▸ WORK INSTRUCTION
Omitting all images, give the entries that follow again exactly as they read.

=== Begin Enclosure ===

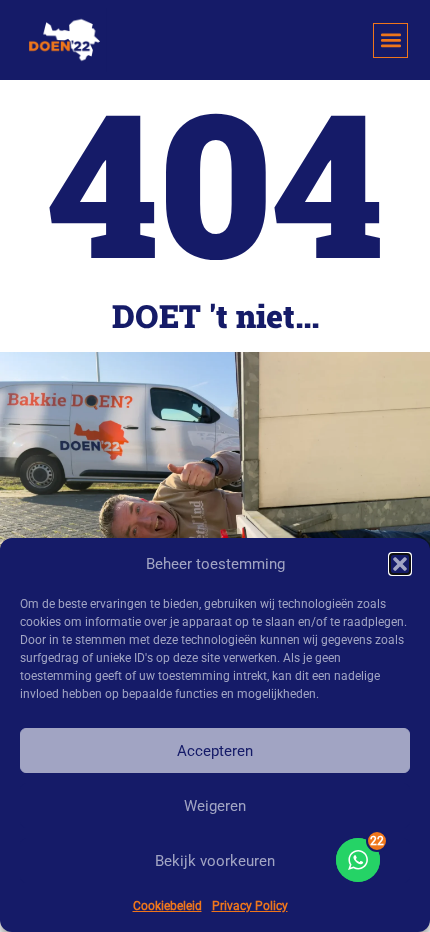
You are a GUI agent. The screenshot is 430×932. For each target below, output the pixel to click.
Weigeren (215, 806)
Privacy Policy (250, 906)
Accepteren (215, 751)
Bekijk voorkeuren (215, 861)
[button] (400, 564)
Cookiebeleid (167, 906)
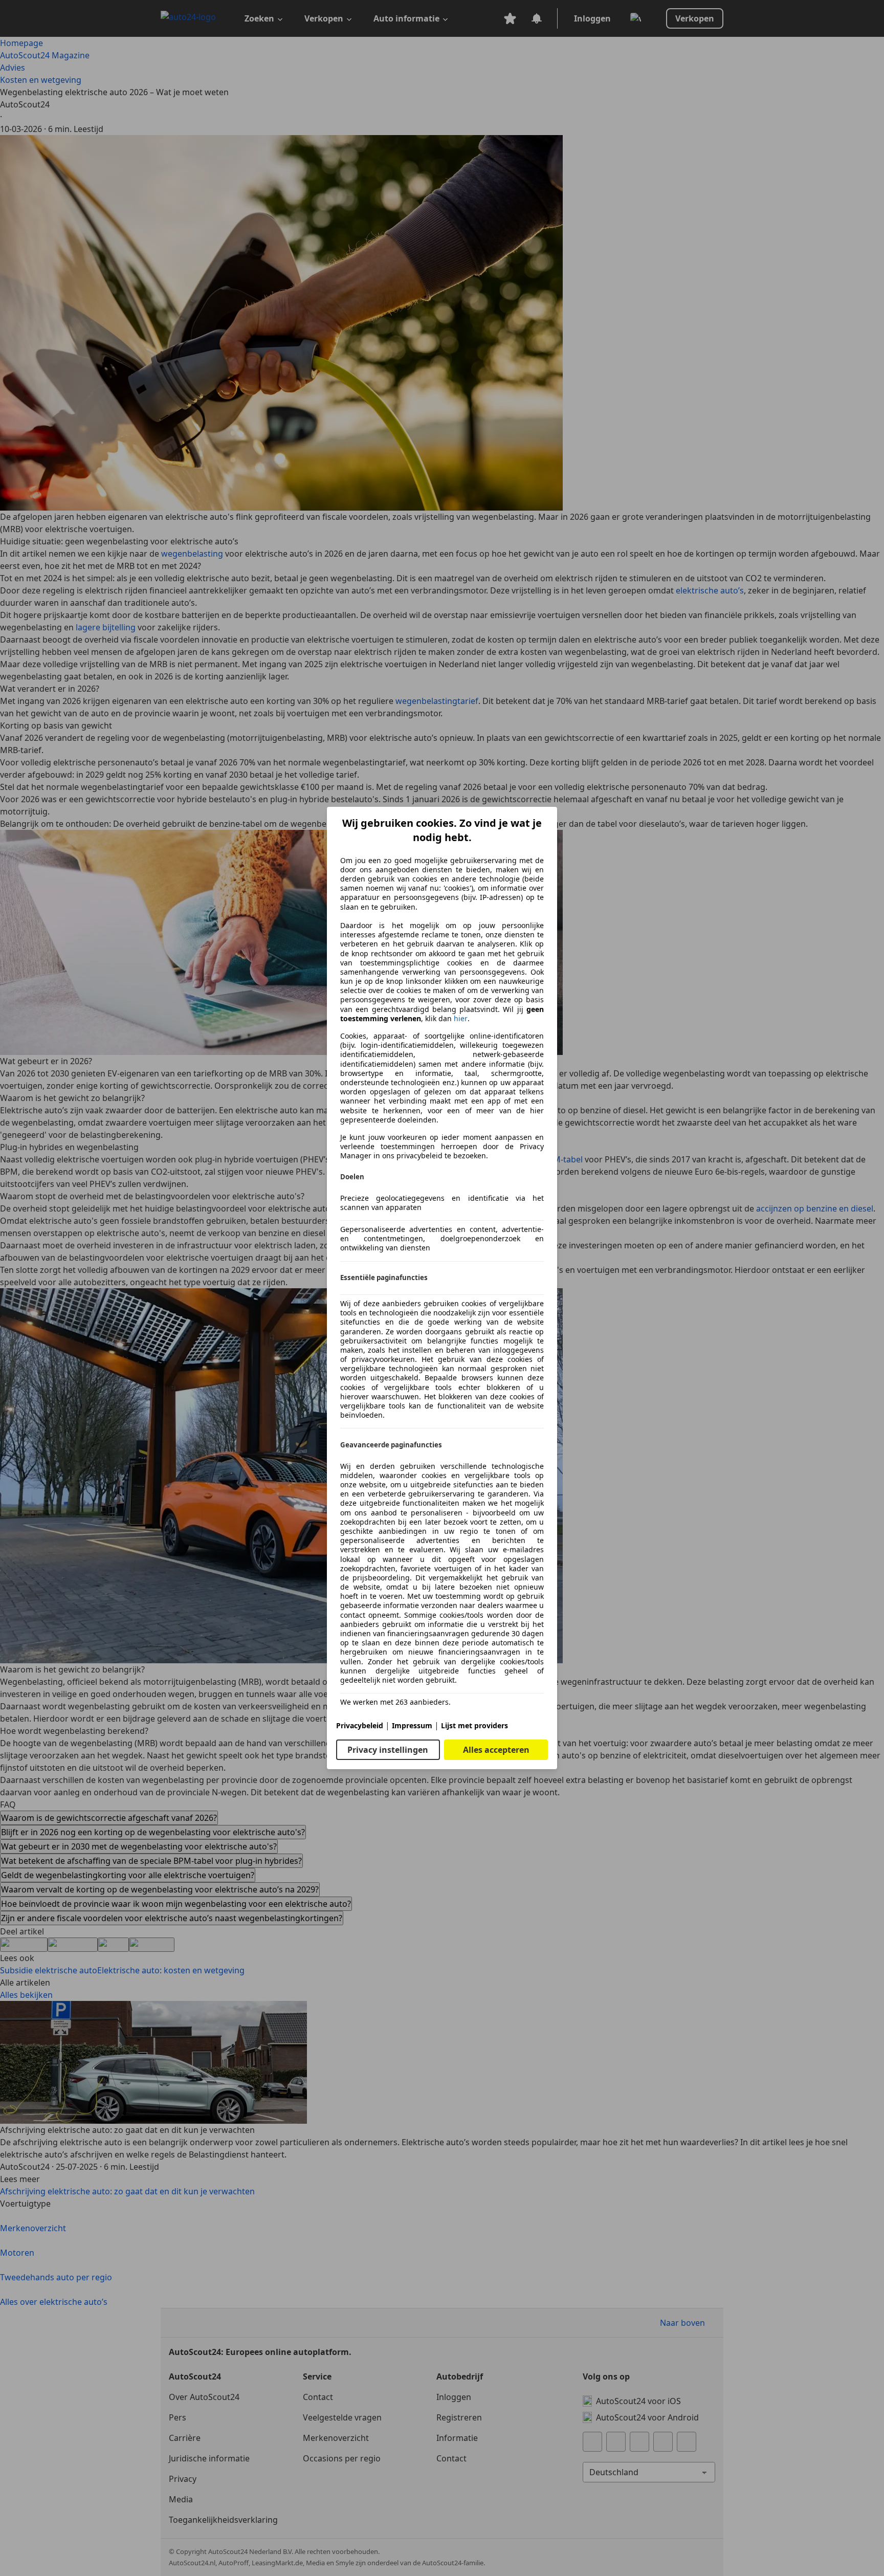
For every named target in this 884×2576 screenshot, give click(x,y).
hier (461, 1018)
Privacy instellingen (387, 1749)
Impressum (412, 1725)
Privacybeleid (359, 1725)
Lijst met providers (474, 1725)
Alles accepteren (496, 1749)
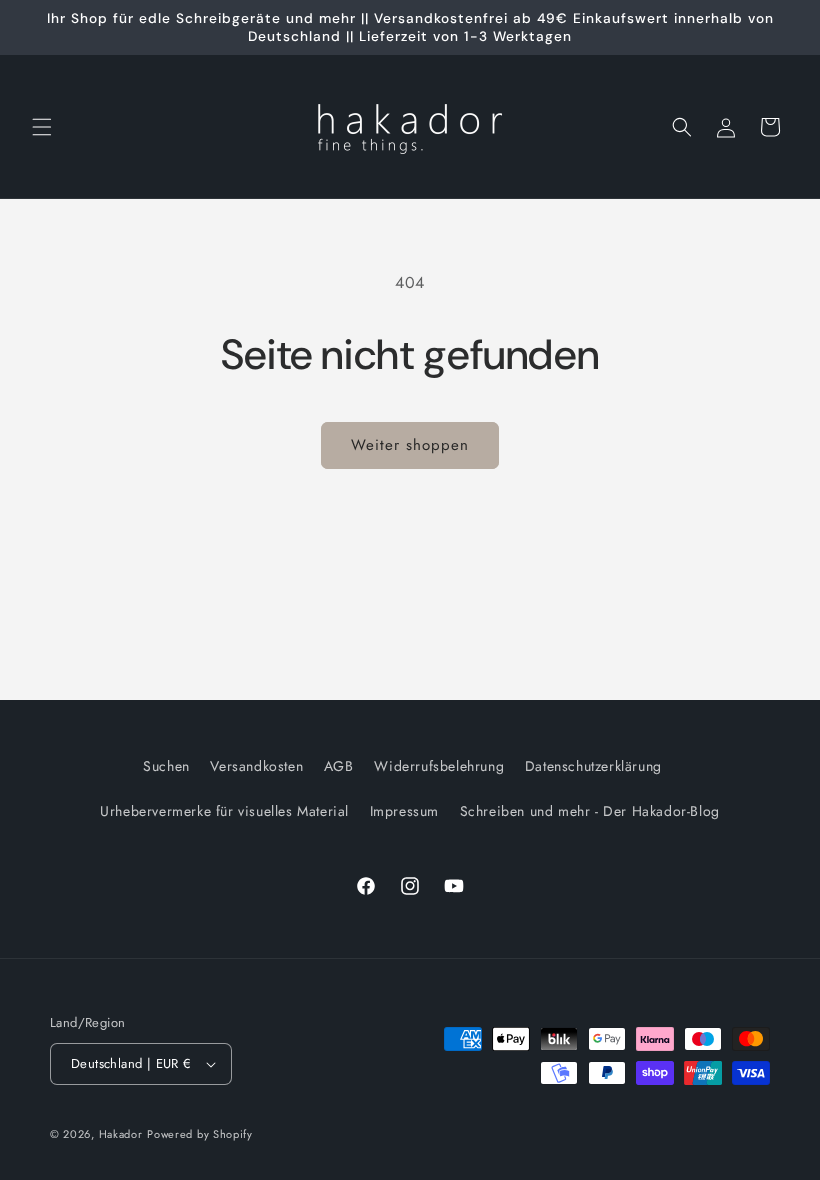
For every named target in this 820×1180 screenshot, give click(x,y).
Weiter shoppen (410, 445)
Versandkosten (256, 766)
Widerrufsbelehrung (439, 766)
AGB (339, 766)
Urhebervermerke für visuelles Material (224, 811)
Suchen (166, 766)
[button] (42, 127)
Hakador (121, 1134)
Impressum (404, 811)
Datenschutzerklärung (593, 766)
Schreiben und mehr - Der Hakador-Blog (590, 811)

=== End Enclosure ===

▸ ANSWER TO THIS TASK
You are a GUI agent. The screenshot is 430×932. For each target below, output the pixel to click.
Weigeren (215, 806)
Privacy Policy (250, 906)
Accepteren (215, 751)
Bekijk voorkeuren (215, 861)
[button] (400, 564)
Cookiebeleid (167, 906)
For every named target in this 884×2576 screenshot, give click(x,y).
hier (461, 1018)
Privacy instellingen (387, 1749)
Impressum (412, 1725)
Privacybeleid (359, 1725)
Lijst met providers (474, 1725)
Alles accepteren (496, 1749)
For every named target in this 820×1180 screenshot, give click(x,y).
Weiter shoppen (410, 445)
Versandkosten (256, 766)
Widerrufsbelehrung (439, 766)
AGB (339, 766)
Urhebervermerke für visuelles Material (224, 811)
Suchen (166, 766)
[button] (42, 127)
Hakador (121, 1134)
Impressum (404, 811)
Datenschutzerklärung (593, 766)
Schreiben und mehr - Der Hakador-Blog (590, 811)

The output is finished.